**Exercise passage**
= Beginning of Section =
Mental illness is a broad term for any condition that changes how someone thinks, feels, behaves or relates to other people and their surroundings. The causes of many mental illnesses are not known. Most are believed to be caused by a combination of genetic, biological, psychological and environmental factors.
Mental illness may run in a family. This may happen when certain changes in a gene or multiple genes increases a person’s risk for developing the condition. Then when other factors occur, the mental illness will develop. Biological factors may include certain infections, brain injury or defects, damage to the brain which occurs prenatally or during a pregnancy, long term substance abuse, poor nutrition or exposure to toxins. Psychological factors may include severe trauma such as emotional, physical or sexual abuse or witnessing or living through a traumatic event. Environmental factors may include social or cultural expectations (like being thin) or growing up in a dysfunctional home, but may also include exposure to certain toxins or experiences due to work or living conditions.
= End of Section =
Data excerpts
= Beginning of Section =
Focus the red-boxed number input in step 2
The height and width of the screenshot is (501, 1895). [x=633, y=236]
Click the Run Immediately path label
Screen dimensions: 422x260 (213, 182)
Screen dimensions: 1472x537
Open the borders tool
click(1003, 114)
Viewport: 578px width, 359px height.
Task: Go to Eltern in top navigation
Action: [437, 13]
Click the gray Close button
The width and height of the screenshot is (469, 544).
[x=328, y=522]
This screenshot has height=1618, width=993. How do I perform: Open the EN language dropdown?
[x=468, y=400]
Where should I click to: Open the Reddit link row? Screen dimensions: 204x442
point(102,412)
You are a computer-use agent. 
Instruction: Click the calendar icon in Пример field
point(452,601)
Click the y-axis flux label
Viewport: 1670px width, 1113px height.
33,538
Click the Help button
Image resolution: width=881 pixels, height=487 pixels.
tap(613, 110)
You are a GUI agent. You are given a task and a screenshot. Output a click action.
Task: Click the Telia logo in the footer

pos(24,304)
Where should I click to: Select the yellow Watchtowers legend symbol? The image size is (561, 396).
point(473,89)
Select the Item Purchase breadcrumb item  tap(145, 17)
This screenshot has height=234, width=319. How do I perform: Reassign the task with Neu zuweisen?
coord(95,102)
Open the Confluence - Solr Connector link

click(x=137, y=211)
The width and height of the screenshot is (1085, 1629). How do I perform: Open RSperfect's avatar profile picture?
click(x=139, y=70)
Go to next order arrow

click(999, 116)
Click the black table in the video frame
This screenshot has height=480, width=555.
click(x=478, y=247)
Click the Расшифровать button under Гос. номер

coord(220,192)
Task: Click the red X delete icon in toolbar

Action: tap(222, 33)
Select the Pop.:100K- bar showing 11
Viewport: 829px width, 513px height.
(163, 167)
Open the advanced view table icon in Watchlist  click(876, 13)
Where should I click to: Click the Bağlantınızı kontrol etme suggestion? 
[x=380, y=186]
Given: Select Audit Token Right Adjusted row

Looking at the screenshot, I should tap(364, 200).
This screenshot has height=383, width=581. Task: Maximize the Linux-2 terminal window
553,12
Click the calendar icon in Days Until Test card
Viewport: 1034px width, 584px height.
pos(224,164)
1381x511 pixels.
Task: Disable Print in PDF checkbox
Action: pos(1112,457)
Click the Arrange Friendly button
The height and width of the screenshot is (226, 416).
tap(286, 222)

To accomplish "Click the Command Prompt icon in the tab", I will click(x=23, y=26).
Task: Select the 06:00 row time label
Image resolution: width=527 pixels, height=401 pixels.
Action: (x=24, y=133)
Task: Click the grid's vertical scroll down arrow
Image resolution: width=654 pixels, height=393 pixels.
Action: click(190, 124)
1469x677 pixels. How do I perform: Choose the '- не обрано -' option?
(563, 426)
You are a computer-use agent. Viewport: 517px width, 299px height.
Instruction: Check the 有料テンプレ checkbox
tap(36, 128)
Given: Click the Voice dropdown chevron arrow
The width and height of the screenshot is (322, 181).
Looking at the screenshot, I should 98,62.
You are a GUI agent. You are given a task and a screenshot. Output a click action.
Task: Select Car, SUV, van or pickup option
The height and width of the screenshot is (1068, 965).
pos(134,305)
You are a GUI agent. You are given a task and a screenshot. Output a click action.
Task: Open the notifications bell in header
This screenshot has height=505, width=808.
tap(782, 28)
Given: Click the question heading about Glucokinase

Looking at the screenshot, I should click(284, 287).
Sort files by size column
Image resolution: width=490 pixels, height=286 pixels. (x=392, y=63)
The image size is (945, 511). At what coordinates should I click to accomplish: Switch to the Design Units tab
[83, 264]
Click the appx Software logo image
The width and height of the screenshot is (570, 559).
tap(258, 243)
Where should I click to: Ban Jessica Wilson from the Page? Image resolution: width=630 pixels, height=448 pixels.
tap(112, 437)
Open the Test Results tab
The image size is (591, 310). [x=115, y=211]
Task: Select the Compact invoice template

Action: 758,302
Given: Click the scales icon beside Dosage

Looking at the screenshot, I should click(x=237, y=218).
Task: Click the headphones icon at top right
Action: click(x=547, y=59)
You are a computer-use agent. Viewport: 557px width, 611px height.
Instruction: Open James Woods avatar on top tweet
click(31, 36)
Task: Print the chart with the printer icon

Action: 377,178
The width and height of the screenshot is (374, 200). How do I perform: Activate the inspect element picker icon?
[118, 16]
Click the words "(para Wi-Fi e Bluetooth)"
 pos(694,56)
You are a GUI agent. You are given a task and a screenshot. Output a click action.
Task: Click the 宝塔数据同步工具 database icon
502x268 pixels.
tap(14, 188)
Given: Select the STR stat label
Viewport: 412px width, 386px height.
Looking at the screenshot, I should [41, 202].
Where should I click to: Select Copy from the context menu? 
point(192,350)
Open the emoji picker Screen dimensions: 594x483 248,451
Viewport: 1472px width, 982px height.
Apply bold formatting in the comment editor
= End of Section =
**What you need to do**
1) In the mental illness text, what combination of factors is believed to cause most mental illnesses?
2) Resume the mental illness text, picking up right after its final sentence.

**Results for the exercise**
1) A combination of genetic, biological, psychological and environmental factors.

2)
In any given year, about 20% of adults in the U.S. will experience a mental illness. Common mental illnesses include depression, anxiety, schizophrenia, bipolar disorder, obsessive-compulsive disorder, posttraumatic stress disorder, and phobias. In addition, mental illnesses may cause substance use and eating disorders.
Mental illnesses require ongoing treatment for best results. Common treatments include medication and therapy, although different treatments are used for different disorders. If you have been diagnosed with a mental illness, talk to your doctor about the most current treatment options. A genetic counselor can help discuss inheritance and risks to other family members. Support groups are also a good source of information and will help connect you with other individuals and families affected by mental illness.